Die Freien Wähler aus Herten pochen darauf, dass in der Bahnhofstraße zwischen dem Mattenbach und dem Bahnhof auf Höhe der beiden Bushaltestellen ein Zebrastreifen installiert und eine Geschwindigkeitsreduzierung verordnet wird.

Anträge bereits abgelehnt

Entsprechende Anträge hatten die Freie Wähler bereits im Oktober gestellt. Diese seien jedoch von der Stadt schon im Vorfeld abgelehnt worden. Diskutiert wurden die Anträge auch im Ortschaftsrat. Man habe sich geeinigt, einen Vertreter des Ordnungsamts zum Thema einzuladen, so Matthias Reiske.

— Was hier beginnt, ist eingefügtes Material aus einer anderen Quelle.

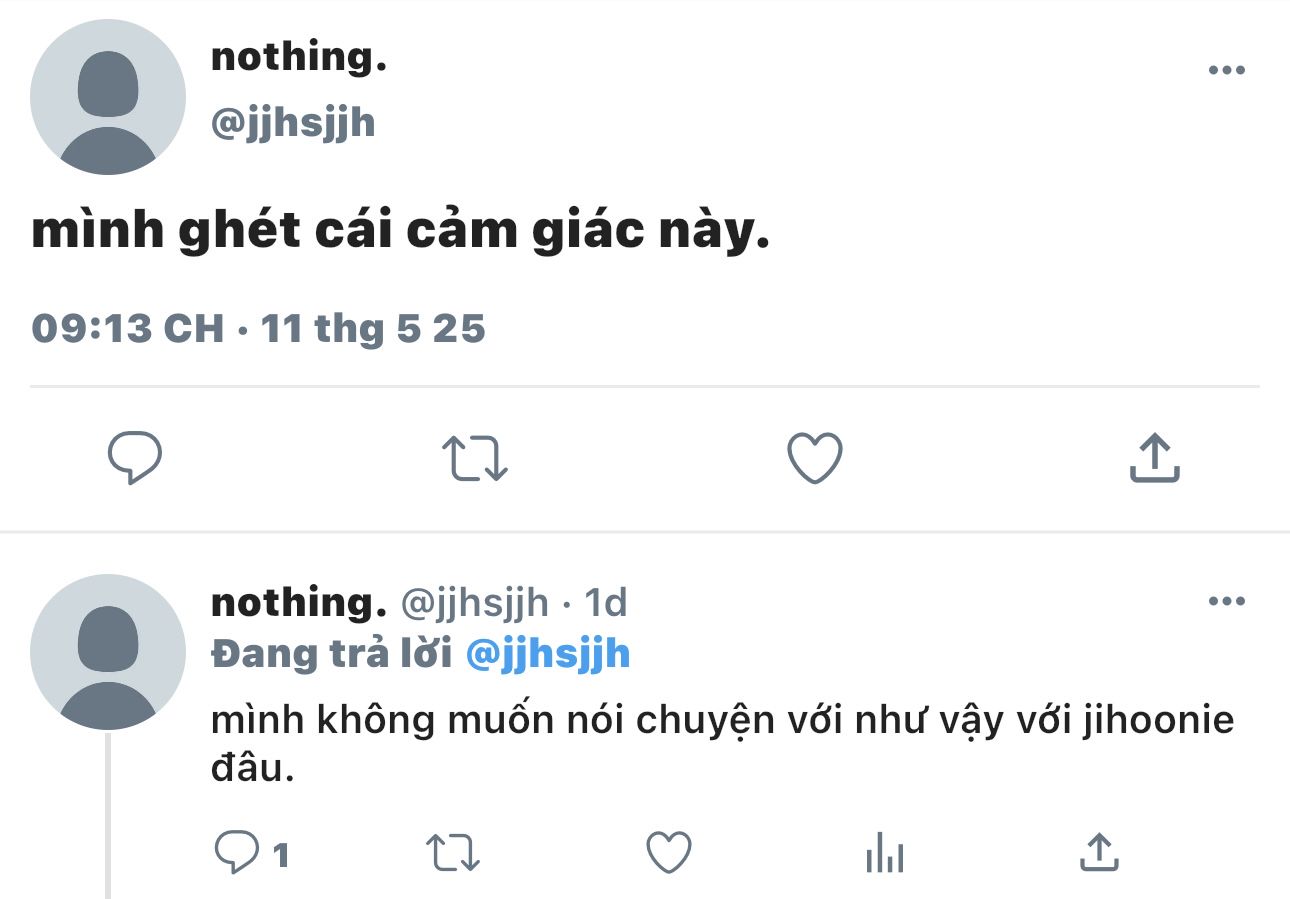Open the reply tweet text about jihoonie
Viewport: 1290px width, 899px height.
click(x=722, y=720)
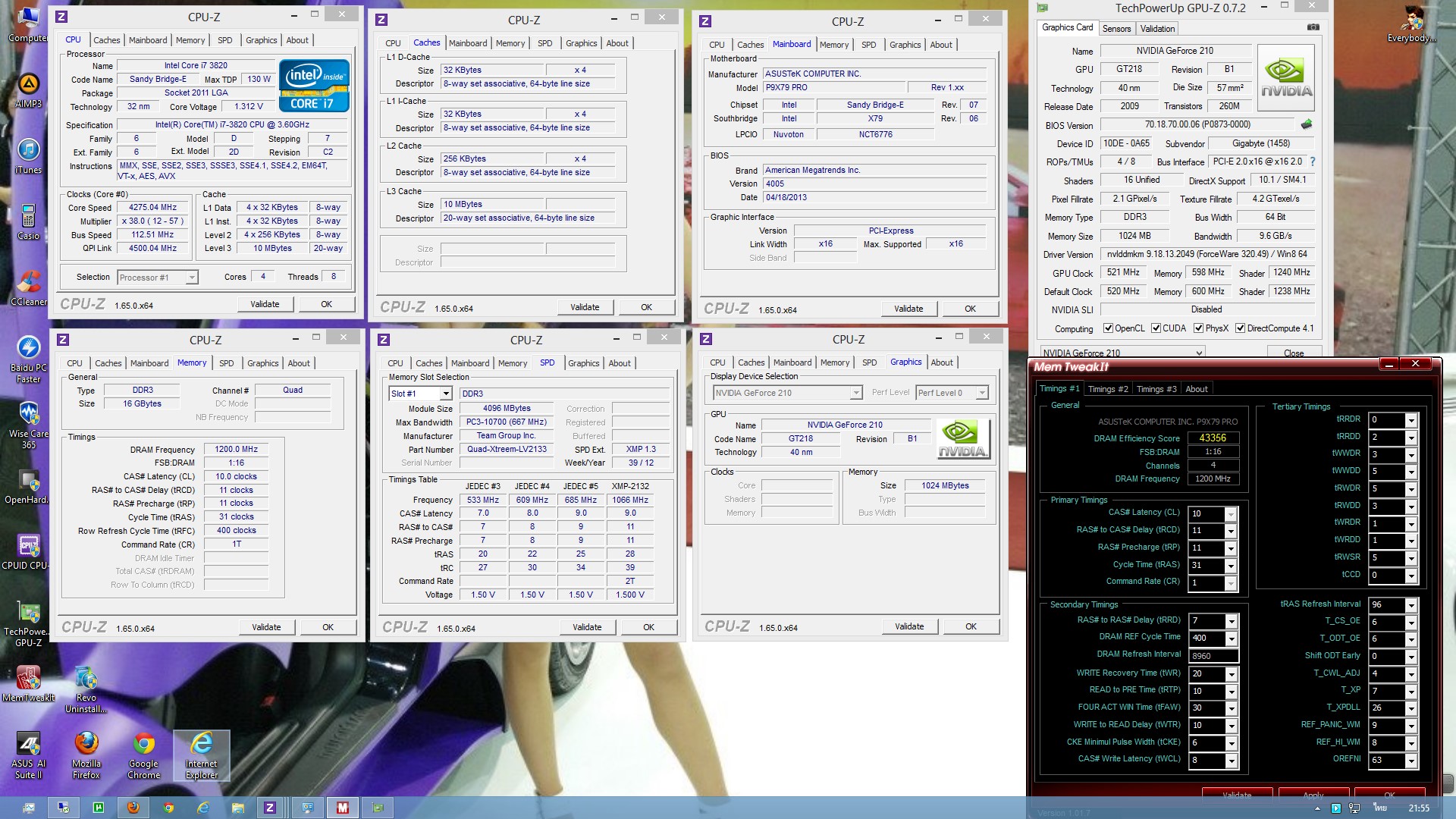This screenshot has height=819, width=1456.
Task: Open the Timings #2 tab in MemTweakIt
Action: coord(1107,389)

Zwei Termine mit Ordnungsamt abgesagt

Nachdem die Stadt nun zwei Mal einen Termin mit einem Vertreter des Ordnungsamts abgesagt habe, sind die Freien Wähler verärgert. Vor allem die Aussage, dass das Thema „aus Wahlkampfgründen“ derzeit nicht behandelt werde, und deshalb auch die Amtsleiter Tiefbau, Tobias Obert, sowie Ordnungsamtsleiter Dominic Rago nicht an entsprechenden Sitzungen teilnehmen würden, stieß den Freien Wählern unangenehm auf. Luft verschaffte sich Reiske mit seinen Kollegen Frank Vogt und Michael Zerfaß in der öffentlichen Sitzung des Ortschaftsrats am Montag.

Sie verlangen bis zum 3. Juni eine Stellungnahme

In einem Schreiben an das Ordnungsamt, an die Ortsverwaltung und an den Ortschaftsrat teilten sie mit, dass sie schockiert und enttäuscht darüber seien, mit welchen Argumenten und wie man mit ihnen und dem gesamten Ortschaftsrat umgehe. Mithin wolle man auch die dritte Terminverschiebung nicht hinnehmen. Man verlange von der Ortsvorsteherin und der Verwaltung bis zum 3. Juni eine Stellungnahme dazu.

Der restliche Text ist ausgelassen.